When Cameron, Clegg and Osbourne tell us that they've got to make some terribly 'difficult decisions' and that 'we're all going to have to hunker down over this recession and tighten our purse strings' people could rightly think, 'Yes, I'll have to do that, but given that you're actually a millionnaire, so I'm not sure you'll really have to change much about your spending patterns.' Of course, it is terribly vulgar to operate a 'class war' against the Cabinet and we shouldn't give way to actually hating our politicians because of their vast wealth. It does mean, however, that when politicans tell us we're all going to have to 'dig deep for victory' that British people will know that while most Brits are digging something akin to a financial grave, our politicians will still be digging for diamonds and gold and finding plenty of it. Well, they won't find much gold actually, because Gordon Brown sold it. If they even cared to look, they wouldn't find the pensions Brits lost in the economic crash either.
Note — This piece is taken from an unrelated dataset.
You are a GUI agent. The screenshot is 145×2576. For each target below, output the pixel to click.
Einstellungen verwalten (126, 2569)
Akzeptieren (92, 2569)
And personally, I wouldn't mind that much if our politicans were really loaded and a significant proportion of UK citizens remained fairly skint but for the fact that both Clegg and Cameron and most of the Cabinet keep banging on about equality all the time. It's 'equality this' and 'equality that'. But how can these people talk of 'equality' when a significant portion of Brits are eeking out their existence in the value section of Asda on their way back to their two bed flat on a housing estate trying to feed four children, but the politicans themselves go home to a luxurious dwelling and order a delivery of the finest Rothschild wine available. Equality - sounds great, please may I have some? Inequality has been with us for a very long time and we've been promised it is here to stay but even if they cared to, how would our politicans - our elite - even begin to understand what life is like for people living outside of the realm of the rich and famous.
Perhaps it is not an award or contract bestowed by the British Government, but if you want to know how absurd things are in Britain today then you just have to look at who is sponsoring the paralympics in London this year. It's not Coca Cola, or Lucozade. It's Atos Healthcare - the American firm who were awarded the contract by the Labour Government to get long term sick, disabled and ill people off benefit and into work by methods which have been generally condemned as a little dubious. A great number of disabled people despise this company, yet in a bizarre PR move, Atos are sponsoring the Paralympics. The contract awarded to the company to get disabled people digging for victory is worth £100 million a year.
Blair made equality his mantra but his love for equality didn't stop him raking in astonishing amounts of money working for rapaciously capitalist companies after his destructive time in power. Nor did it stop him sending his kids to the best and most expensive schools while year after year, while State schools continue to churn out the highest proportion of illiterate and innumerate children in recent memory. Ah, but equality doesn't really mean what it used to mean. Proper socialists, mislead as they are, thought of inequality as an economic issue. Today's politicians believe that equality is a sexual issue or a gender issue because if equality were an economic issue then even Tony Blair may feel a little embarrassed by the fact that he is swimming in money. Do they really think that the electorate are so stupid or that we are so driven by our passions that we'll be happy not to be able to afford our gas bills because we'll be able to marry someone of the same-sex and have our unions blessed by the State and raised to the status of marriage?